Below is a list of the columns projected by the queries above and their respective descriptions.

Column Description
pid Process ID of the function app instance. This is useful for determining if the process was recycled while an orchestration was executing.
taskName The name of the event being logged.
eventType The type of message, which usually represents work done by an orchestrator. A full list of its possible values, and their descriptions, is here
extendedSession Boolean value indicating whether extended sessions is enabled.
account The storage account used by the app.

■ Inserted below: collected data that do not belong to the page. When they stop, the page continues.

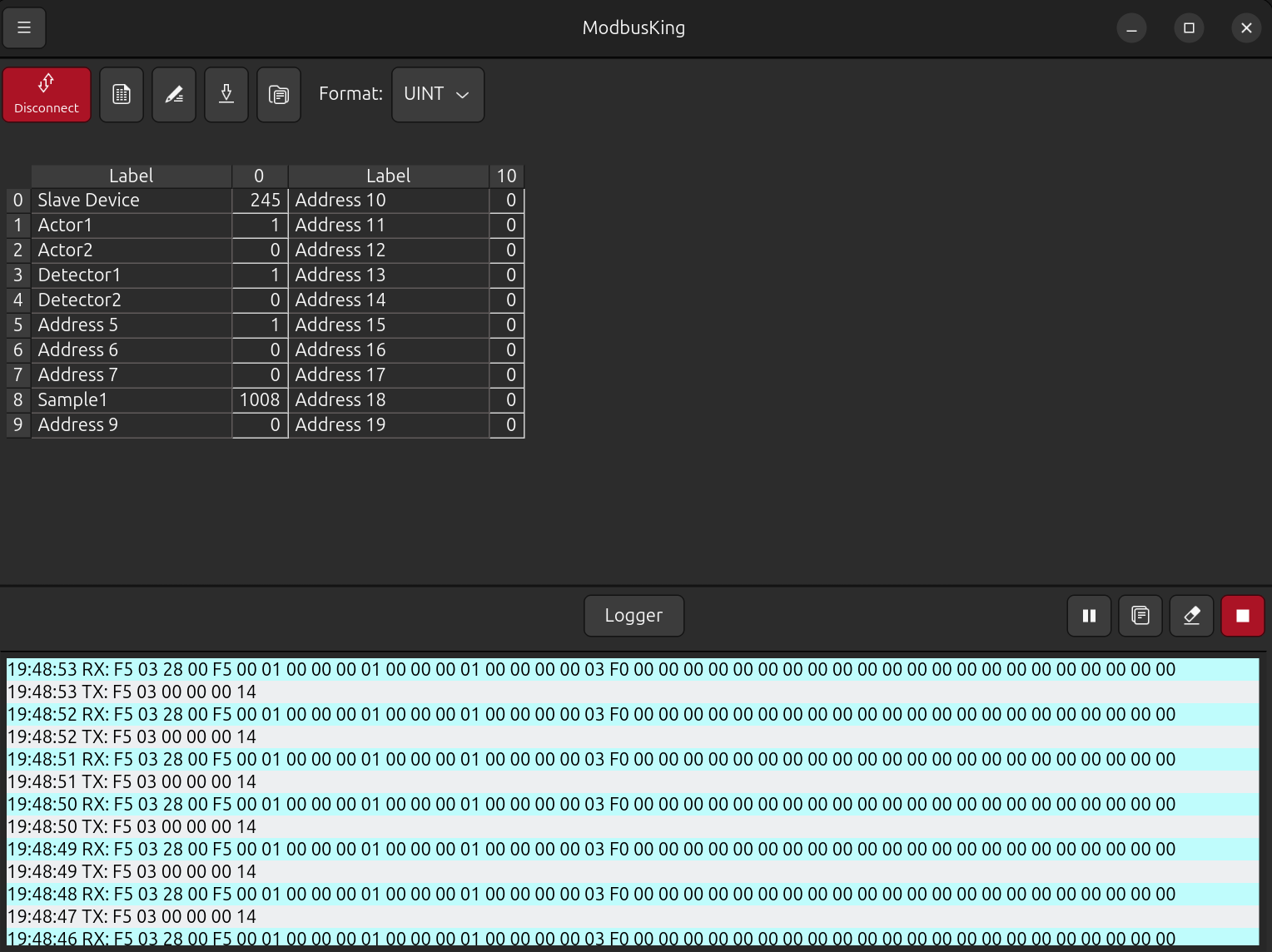
Task: Copy the log with logger copy icon
Action: 1140,616
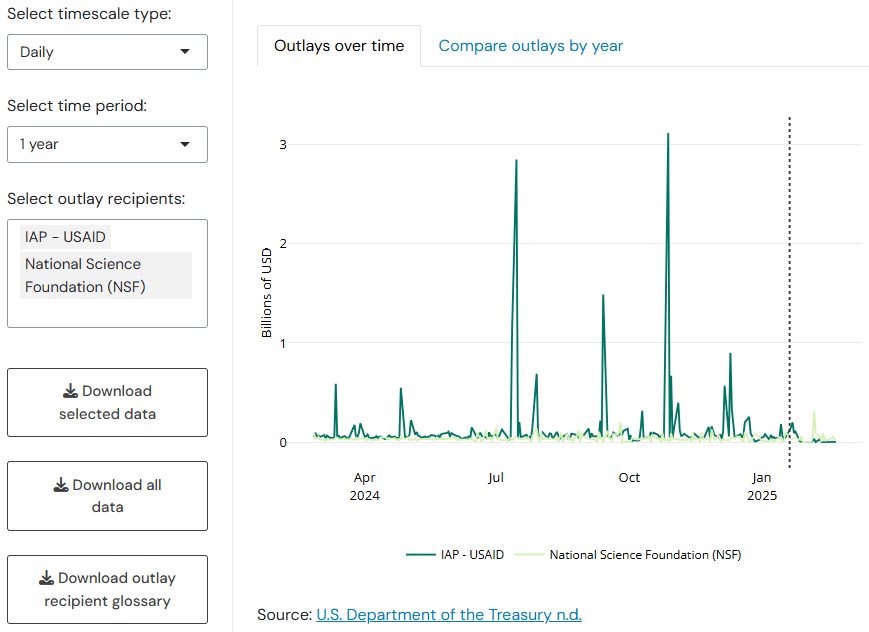The height and width of the screenshot is (632, 869).
Task: Click the dotted vertical marker near Jan 2025
Action: [790, 300]
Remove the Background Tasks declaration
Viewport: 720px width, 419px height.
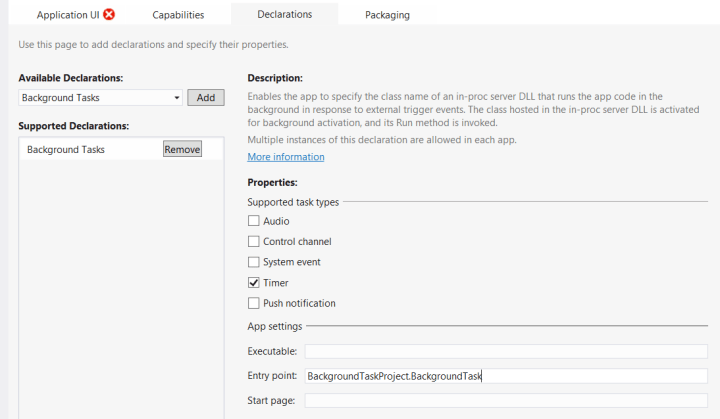click(182, 149)
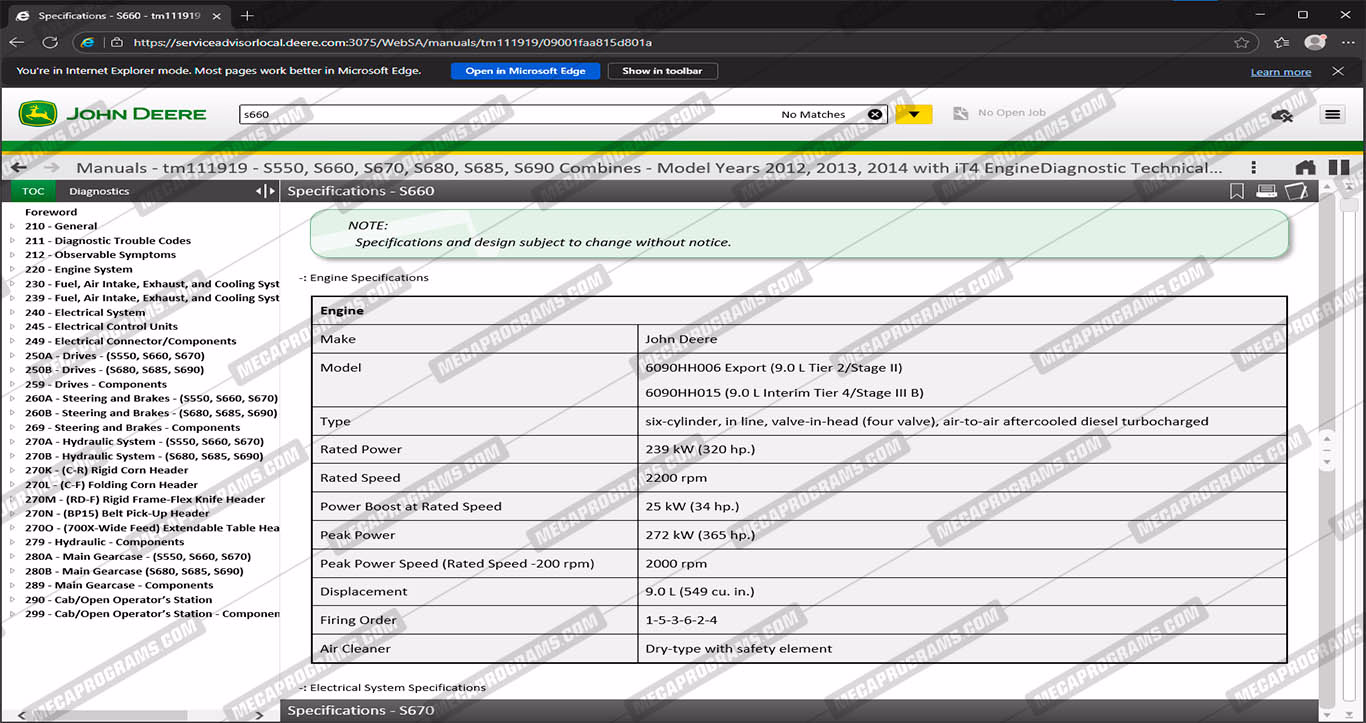Image resolution: width=1366 pixels, height=723 pixels.
Task: Clear the s660 search field
Action: click(875, 115)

details Additional information about a particular event, if available.
instanceId The ID for a given orchestration or entity instance.
messageId The unique Azure Storage ID for a given queue message. This value most commonly appears in ReceivedMessage, ProcessingMessage, and DeletingMessage trace events. Note that it's NOT present in SendingMessage events because the message ID is generated by Azure Storage after we send the message.
executionId The ID of the orchestrator execution, which changes whenever continue-as-new is invoked.
age The number of milliseconds since a message was enqueued. Large numbers often indicate performance problems. An exception is the TimerFired message type, which may have a large Age value depending on timer's duration.
latencyMs The number of milliseconds taken by some storage operation.
dequeueCount The number of times a message has been dequeued. Under normal circumstances, this value is always 1. If it's more than one, then there might be a problem.
partitionId The name of the queue associated with this log.
totalEventCount The number of history events involved in the current action.
taskHub The name of your task hub.
newEvents A comma-separated list of history events that are being written to the History table in storage.